**TASK TO COMPLETE**: State how many lines in the entries below include the string "computer", and give nothing beyond that number.

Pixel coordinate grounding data
****************

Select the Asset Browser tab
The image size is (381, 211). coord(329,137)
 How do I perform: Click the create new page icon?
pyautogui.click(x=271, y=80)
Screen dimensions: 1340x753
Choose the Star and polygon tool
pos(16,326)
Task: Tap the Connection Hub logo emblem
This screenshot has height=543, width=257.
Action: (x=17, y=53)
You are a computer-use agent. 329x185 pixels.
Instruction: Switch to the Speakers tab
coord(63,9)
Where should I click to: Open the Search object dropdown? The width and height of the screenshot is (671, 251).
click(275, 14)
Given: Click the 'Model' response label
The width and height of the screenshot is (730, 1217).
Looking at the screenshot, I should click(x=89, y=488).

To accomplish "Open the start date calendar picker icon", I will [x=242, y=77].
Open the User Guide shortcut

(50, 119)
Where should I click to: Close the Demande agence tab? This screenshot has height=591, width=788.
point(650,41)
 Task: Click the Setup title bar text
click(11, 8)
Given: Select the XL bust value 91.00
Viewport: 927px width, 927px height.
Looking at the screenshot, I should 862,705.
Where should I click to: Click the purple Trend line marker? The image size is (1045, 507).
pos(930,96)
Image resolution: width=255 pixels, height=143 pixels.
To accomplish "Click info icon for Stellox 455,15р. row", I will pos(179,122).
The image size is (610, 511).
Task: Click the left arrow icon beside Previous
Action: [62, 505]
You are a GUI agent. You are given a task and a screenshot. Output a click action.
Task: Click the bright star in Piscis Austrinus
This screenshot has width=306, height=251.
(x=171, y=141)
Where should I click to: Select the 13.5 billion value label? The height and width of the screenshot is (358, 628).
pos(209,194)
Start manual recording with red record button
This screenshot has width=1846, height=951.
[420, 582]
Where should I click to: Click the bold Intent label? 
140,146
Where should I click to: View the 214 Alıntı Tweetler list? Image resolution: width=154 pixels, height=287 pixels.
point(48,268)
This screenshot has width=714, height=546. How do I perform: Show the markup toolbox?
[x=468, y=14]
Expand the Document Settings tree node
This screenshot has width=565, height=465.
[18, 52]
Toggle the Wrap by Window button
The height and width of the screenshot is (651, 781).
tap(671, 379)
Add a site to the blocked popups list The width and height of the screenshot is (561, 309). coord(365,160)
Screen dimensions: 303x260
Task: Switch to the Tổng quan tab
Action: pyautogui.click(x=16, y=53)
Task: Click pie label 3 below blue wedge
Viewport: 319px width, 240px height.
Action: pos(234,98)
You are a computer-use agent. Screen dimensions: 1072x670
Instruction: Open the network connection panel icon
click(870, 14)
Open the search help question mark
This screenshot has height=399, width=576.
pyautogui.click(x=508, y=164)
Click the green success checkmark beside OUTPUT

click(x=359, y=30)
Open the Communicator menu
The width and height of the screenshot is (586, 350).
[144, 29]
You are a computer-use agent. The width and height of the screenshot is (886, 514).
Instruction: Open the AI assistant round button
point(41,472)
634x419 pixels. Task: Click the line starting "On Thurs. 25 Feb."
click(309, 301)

****************

**EXERCISE RESPONSE**: 3